## [REQUIREMENT]
From the records below, copy every line that contains the word "will".

## [MATERIAL PROVIDED]
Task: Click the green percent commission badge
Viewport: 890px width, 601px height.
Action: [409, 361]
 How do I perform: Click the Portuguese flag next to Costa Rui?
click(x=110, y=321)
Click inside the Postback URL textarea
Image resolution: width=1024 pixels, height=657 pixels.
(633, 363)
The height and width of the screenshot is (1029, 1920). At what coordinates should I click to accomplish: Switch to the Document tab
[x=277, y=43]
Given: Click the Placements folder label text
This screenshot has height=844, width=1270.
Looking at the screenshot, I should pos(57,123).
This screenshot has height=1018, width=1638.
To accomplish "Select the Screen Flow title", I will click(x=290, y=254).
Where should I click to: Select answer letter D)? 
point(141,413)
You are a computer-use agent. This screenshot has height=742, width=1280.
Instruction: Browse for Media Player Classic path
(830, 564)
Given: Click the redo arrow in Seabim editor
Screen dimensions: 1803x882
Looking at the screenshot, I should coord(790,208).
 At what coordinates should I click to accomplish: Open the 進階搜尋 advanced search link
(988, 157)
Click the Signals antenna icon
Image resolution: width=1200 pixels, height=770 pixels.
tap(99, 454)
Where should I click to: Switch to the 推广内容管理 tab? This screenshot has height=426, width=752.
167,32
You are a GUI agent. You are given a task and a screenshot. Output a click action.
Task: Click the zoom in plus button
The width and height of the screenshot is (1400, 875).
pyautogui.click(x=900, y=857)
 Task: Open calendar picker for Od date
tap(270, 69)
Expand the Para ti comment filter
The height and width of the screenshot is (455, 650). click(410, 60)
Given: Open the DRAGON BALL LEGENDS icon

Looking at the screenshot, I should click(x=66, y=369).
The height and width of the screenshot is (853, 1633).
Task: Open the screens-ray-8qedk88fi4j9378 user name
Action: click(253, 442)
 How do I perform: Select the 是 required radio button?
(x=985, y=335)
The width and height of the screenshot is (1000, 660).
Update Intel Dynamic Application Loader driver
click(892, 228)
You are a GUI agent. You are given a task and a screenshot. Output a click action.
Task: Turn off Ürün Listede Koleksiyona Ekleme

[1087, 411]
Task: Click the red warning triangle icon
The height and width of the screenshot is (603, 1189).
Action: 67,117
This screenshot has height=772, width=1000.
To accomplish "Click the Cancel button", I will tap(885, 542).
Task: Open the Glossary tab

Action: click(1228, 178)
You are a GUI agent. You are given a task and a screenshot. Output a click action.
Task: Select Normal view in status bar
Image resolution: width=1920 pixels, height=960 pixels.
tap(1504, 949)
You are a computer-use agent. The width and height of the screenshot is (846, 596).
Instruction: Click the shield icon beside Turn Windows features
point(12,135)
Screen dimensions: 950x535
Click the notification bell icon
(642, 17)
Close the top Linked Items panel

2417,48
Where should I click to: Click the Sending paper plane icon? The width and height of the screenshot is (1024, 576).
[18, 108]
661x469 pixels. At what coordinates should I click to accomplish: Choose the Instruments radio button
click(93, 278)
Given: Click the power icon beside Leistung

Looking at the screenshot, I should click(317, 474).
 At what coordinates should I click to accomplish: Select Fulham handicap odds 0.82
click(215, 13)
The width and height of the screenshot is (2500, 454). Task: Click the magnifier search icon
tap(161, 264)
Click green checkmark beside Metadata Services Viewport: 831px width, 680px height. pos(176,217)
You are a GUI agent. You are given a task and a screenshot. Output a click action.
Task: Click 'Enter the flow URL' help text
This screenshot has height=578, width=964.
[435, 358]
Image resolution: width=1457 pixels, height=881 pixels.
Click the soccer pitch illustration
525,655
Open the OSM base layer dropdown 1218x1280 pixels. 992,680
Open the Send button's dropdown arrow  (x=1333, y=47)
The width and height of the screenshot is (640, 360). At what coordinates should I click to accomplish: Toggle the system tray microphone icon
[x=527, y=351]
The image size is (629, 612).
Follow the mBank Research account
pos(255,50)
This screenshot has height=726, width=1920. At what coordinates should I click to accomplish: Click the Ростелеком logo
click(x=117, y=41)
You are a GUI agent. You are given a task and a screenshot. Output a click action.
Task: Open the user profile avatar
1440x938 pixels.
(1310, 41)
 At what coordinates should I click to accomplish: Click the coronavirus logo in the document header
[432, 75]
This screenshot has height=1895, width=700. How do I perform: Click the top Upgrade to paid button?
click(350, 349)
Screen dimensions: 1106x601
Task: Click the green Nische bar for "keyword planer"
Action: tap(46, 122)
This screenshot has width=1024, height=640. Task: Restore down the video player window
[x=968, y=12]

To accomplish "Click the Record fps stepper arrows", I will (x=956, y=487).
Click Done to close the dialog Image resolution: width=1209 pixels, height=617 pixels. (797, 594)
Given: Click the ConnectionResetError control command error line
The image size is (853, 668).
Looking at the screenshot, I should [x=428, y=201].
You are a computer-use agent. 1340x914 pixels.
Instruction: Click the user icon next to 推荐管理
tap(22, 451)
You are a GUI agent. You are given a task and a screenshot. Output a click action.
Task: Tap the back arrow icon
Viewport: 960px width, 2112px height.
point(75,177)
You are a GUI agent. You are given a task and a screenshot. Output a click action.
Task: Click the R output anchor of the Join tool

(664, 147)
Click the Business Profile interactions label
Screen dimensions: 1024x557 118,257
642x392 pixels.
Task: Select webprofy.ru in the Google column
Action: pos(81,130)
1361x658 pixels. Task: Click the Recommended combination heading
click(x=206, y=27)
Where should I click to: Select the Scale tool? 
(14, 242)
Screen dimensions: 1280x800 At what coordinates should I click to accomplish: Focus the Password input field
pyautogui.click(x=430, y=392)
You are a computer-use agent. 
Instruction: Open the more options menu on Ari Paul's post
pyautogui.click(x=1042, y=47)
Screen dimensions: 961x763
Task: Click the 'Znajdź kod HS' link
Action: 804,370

## [EXERCISE ANSWER]
To accomplish "Select the Screen Flow title", I will click(x=290, y=254).
To accomplish "Click the Cancel button", I will tap(885, 542).
To accomplish "Click the Record fps stepper arrows", I will (x=956, y=487).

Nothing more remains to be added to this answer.